How to plot a heatmap in seaborn: formatting data, annotations, and more

Einblick Content Team - May 2nd, 2023

Heatmaps are a useful visualization for comparing variables or exploring the relationship between them. This can be useful for correlation analysis, feature selection, model tuning, and identifying outliers across multiple dimensions. In this post, we utilize seaborn's heatmap() function and provide examples using a few key arguments that can ensure your heatmap conveys information effectively.

In the below examples, we utilize a subset of data about Adidas sales in the US. We create several heatmaps about operating margin, based on geographic region and retailer.

Basic Syntax: sns.heatmap(data)

The only argument you need to input a value for is the data. But the data needs to be in a particular format, specifically in a 2D format that can be cast into a NumPy array.

Format data with df.pivot() or df.pivot_table()

In order to get your typical DataFrame into the right format, you can use df.pivot() or df.pivot_table(). The main difference is that df.pivot() cannot handle duplicate index/column pairs or aggregation, whereas df.pivot_table() can.

In our example of shoe sales, there are multiple locations of each retailer in each region, so we'll need to calculate the mean operating margin for each retailer-region pair. This means, we should use df.pivot_table().

# Handle missing values however makes sense
df.dropna(inplace = True)

# Pivot data, save as df_heatmap
df_heatmap = df.pivot_table(index = 'Retailer', columns = 'Region', values = 'Operating Margin', aggfunc = 'mean', fill_value = 0)



Region	      Midwest	 Northeast	 South	     Southeast	 West
Amazon	      0.458382	 0.414288	 0.403333	 0.450522	 0.356190
Foot Locker	  0.429892	 0.415246	 0.440903	 0.421848	 0.385303
Kohl's	      0.448770	 0.427294	 0.428182	 0.000000	 0.402673
Sports Direct 0.434510	 0.378983	 0.500956	 0.430445	 0.433280
Walmart	      0.000000	 0.386515	 0.442568	 0.354533	 0.314091
West Gear	  0.430191	 0.434205	 0.444926	 0.414176	 0.401152

Plot heatmap

# Basic heatmap
sns.heatmap(data = df_heatmap)

**Work to complete:** Please shorten the paragraph in the heatmap tutorial that begins "In our example of shoe sales" into one sentence that keeps its main facts. Work from the heatmap tutorial alone.

**Data section:**
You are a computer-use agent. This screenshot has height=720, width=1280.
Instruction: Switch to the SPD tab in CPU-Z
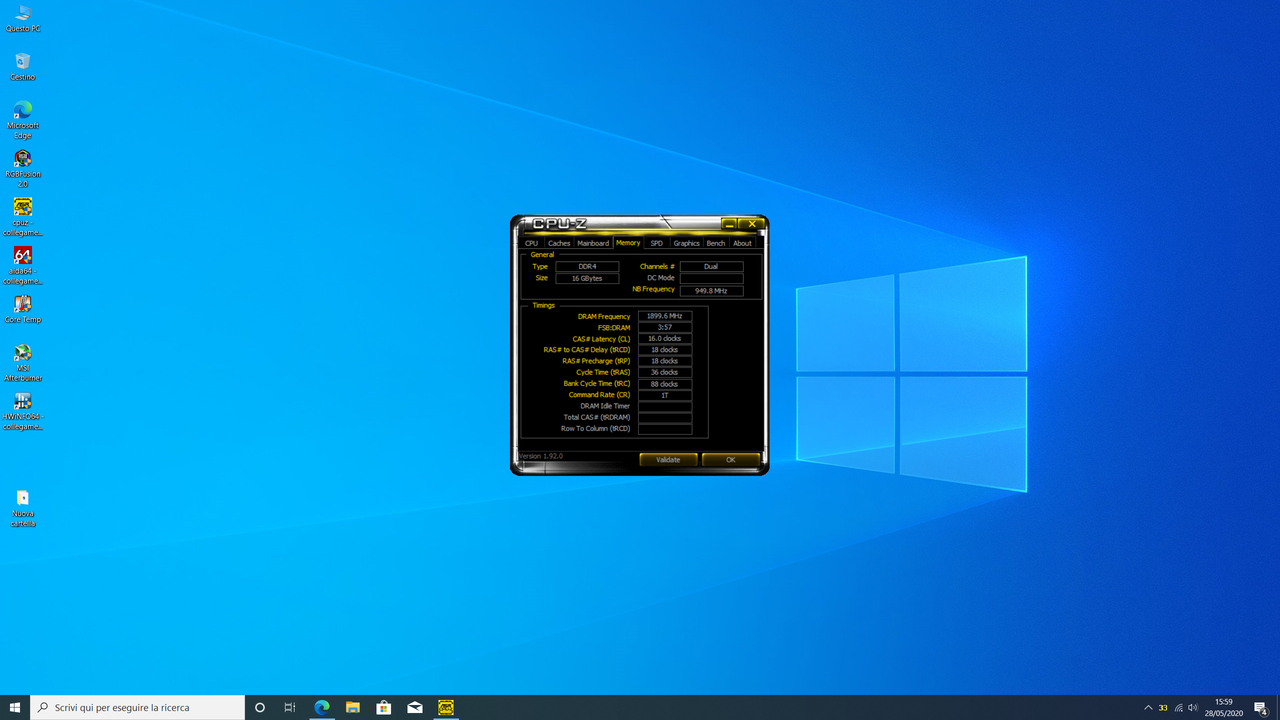click(x=656, y=243)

**Answer to the problem:** Since each retailer has several locations in each region, the mean operating margin has to be calculated for every retailer-region pair, so df.pivot_table() should be used.